▶ Problem details
Below, copy out word for word the records from the line with "Given: Open the Mcap filter dropdown" to the line with "Action: pyautogui.click(x=24, y=372)", including both of those lines.

▶ Data entries
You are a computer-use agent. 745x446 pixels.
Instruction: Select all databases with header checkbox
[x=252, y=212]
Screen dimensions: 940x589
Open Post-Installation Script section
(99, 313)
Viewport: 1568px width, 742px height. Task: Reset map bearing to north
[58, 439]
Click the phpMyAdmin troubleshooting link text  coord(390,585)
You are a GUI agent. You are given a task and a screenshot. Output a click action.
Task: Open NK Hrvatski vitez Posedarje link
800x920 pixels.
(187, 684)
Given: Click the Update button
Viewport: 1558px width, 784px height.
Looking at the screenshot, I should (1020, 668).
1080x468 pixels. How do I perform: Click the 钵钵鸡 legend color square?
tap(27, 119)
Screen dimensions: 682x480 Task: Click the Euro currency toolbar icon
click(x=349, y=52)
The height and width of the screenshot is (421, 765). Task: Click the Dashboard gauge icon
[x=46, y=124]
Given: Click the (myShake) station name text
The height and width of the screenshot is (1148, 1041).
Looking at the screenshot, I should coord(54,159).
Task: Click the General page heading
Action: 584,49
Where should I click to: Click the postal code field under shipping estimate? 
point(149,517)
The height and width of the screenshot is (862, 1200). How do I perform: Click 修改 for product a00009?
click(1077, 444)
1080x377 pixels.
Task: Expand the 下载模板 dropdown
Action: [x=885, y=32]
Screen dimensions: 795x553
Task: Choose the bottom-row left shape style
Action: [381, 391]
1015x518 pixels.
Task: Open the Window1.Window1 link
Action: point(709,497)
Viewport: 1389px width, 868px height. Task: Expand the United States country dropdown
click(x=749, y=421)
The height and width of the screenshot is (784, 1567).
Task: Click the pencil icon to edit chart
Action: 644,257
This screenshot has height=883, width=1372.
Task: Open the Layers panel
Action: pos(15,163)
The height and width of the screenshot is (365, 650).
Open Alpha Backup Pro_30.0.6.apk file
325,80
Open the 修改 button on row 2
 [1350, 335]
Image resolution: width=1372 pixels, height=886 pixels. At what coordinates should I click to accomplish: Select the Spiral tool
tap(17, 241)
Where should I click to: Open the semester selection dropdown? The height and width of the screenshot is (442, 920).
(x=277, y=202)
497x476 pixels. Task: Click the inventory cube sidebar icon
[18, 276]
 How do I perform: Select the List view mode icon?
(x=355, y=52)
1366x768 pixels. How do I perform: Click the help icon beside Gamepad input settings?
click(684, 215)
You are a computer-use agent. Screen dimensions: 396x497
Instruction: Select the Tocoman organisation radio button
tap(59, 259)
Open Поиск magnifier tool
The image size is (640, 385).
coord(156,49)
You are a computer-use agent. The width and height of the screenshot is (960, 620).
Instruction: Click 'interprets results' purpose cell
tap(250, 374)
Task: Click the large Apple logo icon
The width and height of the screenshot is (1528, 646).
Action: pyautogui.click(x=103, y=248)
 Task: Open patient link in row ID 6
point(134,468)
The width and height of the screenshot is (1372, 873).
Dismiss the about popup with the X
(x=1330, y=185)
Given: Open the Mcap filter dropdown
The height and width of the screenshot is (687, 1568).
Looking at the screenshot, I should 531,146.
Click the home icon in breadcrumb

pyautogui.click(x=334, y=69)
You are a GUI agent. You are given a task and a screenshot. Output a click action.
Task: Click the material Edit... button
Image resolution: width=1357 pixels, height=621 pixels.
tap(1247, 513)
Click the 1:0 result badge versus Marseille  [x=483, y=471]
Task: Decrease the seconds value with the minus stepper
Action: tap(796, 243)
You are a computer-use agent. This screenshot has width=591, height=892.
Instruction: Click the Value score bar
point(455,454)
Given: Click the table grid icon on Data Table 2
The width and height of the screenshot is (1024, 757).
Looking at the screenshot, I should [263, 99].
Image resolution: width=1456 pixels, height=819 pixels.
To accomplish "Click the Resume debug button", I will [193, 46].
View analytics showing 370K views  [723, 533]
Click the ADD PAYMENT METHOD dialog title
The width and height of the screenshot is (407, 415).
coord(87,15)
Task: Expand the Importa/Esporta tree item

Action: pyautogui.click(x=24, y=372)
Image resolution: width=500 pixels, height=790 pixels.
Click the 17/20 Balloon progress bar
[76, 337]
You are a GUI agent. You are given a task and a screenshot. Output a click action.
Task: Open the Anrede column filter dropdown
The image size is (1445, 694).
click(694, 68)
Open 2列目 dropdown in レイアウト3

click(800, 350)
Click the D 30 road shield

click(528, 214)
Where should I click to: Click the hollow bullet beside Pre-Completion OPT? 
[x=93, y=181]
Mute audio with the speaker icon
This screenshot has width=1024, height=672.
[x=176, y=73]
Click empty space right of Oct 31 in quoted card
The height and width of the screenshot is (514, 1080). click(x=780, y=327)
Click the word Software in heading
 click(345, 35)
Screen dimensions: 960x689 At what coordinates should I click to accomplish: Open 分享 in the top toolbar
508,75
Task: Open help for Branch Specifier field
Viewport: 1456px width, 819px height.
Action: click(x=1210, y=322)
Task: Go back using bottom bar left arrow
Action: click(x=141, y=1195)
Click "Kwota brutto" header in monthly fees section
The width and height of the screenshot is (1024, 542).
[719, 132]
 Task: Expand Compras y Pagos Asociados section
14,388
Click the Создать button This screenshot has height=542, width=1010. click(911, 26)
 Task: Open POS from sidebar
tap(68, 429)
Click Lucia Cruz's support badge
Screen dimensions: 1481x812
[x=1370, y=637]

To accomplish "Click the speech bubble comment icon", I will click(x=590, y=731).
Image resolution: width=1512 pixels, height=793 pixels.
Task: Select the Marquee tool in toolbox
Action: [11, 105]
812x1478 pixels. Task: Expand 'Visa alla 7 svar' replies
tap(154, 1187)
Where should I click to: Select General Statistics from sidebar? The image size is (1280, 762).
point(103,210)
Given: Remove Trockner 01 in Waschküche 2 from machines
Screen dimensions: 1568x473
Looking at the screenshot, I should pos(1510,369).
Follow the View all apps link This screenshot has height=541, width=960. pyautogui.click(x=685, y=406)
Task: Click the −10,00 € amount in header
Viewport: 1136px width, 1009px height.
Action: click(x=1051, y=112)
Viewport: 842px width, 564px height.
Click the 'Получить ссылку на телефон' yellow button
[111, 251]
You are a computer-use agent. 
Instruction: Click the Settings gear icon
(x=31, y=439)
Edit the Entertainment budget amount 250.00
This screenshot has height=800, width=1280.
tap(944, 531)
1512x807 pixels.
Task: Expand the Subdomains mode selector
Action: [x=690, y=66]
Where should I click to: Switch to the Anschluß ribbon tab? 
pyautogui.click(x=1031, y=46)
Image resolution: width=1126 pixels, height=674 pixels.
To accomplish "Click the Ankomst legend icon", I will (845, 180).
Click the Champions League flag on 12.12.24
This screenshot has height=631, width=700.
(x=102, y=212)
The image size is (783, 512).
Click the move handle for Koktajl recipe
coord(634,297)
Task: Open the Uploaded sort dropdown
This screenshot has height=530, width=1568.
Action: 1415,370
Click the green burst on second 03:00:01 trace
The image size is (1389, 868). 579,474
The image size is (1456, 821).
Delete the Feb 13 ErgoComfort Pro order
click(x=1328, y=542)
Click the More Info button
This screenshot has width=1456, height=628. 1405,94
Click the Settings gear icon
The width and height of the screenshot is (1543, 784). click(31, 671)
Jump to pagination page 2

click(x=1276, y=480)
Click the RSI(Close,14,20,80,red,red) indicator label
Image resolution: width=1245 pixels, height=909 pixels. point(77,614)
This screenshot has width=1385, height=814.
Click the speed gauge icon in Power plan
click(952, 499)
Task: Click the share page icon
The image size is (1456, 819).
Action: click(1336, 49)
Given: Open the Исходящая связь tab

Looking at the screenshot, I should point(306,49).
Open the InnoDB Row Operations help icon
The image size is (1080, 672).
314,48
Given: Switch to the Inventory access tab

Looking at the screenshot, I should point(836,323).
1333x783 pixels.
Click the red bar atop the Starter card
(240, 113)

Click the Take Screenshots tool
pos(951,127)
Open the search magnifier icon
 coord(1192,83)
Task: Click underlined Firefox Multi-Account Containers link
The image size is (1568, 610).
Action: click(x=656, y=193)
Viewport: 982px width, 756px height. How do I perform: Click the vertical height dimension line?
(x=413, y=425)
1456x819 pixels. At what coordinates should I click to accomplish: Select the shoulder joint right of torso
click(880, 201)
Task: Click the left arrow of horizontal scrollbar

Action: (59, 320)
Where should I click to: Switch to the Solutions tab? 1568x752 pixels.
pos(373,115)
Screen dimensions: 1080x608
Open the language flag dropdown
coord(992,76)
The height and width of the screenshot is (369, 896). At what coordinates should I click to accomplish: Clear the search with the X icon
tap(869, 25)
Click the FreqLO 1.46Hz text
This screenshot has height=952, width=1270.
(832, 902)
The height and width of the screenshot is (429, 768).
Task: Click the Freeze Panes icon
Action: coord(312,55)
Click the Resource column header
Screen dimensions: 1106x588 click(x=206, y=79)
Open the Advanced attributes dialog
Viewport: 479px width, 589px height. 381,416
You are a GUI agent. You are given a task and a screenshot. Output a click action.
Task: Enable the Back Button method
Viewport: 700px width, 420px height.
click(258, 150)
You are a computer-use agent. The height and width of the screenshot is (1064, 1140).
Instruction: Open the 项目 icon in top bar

▶ Complete answer
Given: Open the Mcap filter dropdown
The height and width of the screenshot is (687, 1568).
Looking at the screenshot, I should 531,146.
Click the home icon in breadcrumb

pyautogui.click(x=334, y=69)
You are a GUI agent. You are given a task and a screenshot. Output a click action.
Task: Click the material Edit... button
Image resolution: width=1357 pixels, height=621 pixels.
tap(1247, 513)
Click the 1:0 result badge versus Marseille  [x=483, y=471]
Task: Decrease the seconds value with the minus stepper
Action: tap(796, 243)
You are a computer-use agent. This screenshot has width=591, height=892.
Instruction: Click the Value score bar
point(455,454)
Given: Click the table grid icon on Data Table 2
The width and height of the screenshot is (1024, 757).
Looking at the screenshot, I should [263, 99].
Image resolution: width=1456 pixels, height=819 pixels.
To accomplish "Click the Resume debug button", I will [193, 46].
View analytics showing 370K views  [723, 533]
Click the ADD PAYMENT METHOD dialog title
The width and height of the screenshot is (407, 415).
coord(87,15)
Task: Expand the Importa/Esporta tree item

Action: pyautogui.click(x=24, y=372)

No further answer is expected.